William Lind and Martin van Creveld were writing about state decline and fourth generation warfare twenty five years ago. We have debated 4Gw, hybrid war, complex war, LIC, terrorism, insurgency, failed states, criminal insurgency and terms more obscure in earnest for over a decade and have wrestled with irregular warfare since John F. Kennedy was president. Yet the USG is no closer to effective policy solutions for irregular threats in 2014 than we were in 1964.

A more hopeful sign is that the new Iraqi government is more stable and multiconfessional after the autocratic sectarian rule of Prime Minister Nouri al-Maliki. His replacement, Haider al-Abadi, has been “very clear that the future of Iraq is for all Iraqis,” Sunni, Shiite and Kurd.

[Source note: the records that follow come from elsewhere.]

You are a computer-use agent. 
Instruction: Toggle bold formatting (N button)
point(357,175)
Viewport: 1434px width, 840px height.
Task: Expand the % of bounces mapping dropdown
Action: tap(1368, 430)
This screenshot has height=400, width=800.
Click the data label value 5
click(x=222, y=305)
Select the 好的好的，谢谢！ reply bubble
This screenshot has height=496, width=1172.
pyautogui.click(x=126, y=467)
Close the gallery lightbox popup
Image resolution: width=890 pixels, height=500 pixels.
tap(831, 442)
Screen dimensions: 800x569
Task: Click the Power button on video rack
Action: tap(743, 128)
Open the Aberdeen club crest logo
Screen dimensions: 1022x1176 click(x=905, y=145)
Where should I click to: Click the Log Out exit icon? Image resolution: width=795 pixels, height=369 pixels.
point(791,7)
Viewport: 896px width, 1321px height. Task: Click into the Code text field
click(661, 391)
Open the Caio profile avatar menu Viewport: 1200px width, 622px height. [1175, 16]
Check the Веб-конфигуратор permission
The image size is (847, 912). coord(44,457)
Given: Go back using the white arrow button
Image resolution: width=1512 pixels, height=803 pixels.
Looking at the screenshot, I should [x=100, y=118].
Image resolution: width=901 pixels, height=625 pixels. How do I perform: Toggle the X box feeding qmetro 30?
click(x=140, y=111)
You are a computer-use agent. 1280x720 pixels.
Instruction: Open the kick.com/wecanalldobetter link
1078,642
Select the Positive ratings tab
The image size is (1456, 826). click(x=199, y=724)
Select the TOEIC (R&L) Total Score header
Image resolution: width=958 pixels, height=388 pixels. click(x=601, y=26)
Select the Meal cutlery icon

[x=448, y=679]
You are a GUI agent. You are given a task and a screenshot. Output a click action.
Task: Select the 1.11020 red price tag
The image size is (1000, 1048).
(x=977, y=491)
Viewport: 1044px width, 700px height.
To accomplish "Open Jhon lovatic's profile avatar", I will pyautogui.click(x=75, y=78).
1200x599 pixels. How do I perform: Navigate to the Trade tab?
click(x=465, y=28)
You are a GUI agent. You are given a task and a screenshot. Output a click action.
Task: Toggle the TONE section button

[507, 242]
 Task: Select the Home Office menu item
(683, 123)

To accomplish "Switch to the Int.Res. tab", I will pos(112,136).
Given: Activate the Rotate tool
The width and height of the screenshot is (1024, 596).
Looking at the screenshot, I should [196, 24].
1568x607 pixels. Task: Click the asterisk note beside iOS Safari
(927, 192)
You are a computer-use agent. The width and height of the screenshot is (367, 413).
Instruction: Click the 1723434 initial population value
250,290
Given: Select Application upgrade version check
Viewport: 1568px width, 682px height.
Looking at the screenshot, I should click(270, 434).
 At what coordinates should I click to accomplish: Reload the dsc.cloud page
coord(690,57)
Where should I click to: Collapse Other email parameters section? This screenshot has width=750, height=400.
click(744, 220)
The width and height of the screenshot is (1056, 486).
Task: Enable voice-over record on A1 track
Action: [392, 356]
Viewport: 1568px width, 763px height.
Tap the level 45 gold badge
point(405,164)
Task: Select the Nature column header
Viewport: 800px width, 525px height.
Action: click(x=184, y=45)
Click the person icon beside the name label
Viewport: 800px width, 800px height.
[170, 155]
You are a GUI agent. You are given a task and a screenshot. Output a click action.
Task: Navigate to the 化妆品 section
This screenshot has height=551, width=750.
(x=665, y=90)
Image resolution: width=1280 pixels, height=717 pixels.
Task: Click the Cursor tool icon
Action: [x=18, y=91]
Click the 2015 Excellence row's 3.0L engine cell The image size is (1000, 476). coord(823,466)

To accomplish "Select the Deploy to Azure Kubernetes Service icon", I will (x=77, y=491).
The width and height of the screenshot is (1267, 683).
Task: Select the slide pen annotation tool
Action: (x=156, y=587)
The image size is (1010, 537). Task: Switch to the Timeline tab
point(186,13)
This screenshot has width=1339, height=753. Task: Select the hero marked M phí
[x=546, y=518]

He has restored relations with Middle Eastern neighbors and believes in the “devolution of power” across Iraq’s regions, Gen. Allen says. “Maliki believed in the centralization of power.”

So did we. Maliki and Hamid Karzai were originally our creatures. There was at least a bad tradition of centralization in Iraq, but we imposed it in Afghanistan ex nihilo because it suited our bureaucratic convenience and, to be frank, the big government technocratic political beliefs of the kinds of people who become foreign service officers, national security wonks, military officers and NGO workers. Unfortunately, centralization didn’t much suit the Afghans.

Critics of the Obama administration’s Islamic State response argue that the campaign has been too slow and improvisational. In particular, they argue that there is one Iraqi-Syrian theater and thus that Islamic State cannot be contained or defeated in Iraq alone. Without a coherent answer to the Bashar Assad regime, the contagion from this terror haven will continue to spill over.

Gen. Allen argues that the rebels cannot remove Assad from power, and coalition members are “broadly in agreement that Syria cannot be solved by military means. . . . The only rational way to do this is a political outcome, the process of which should be developed through a political-diplomatic track. And at the end of that process, as far as the U.S. is concerned, there is no Bashar al-Assad, he is gone.”

Except without brute force or a willingness to make any significant concessions to the states that back the Assad regime this will never happen. What possible incentive would Assad have to cooperate in his own political (followed by physical) demise?  Our Washington insiders believe that you can refuse to both bargain or fight but still get your way because most of them are originally lawyers and MBAs who are used to prevailing at home by manipulation, deception, secret back room deals and rigged procedures. That works less well in the wider world which rests, under a thin veneer of international law, on the dynamic of Hobbesian political violence.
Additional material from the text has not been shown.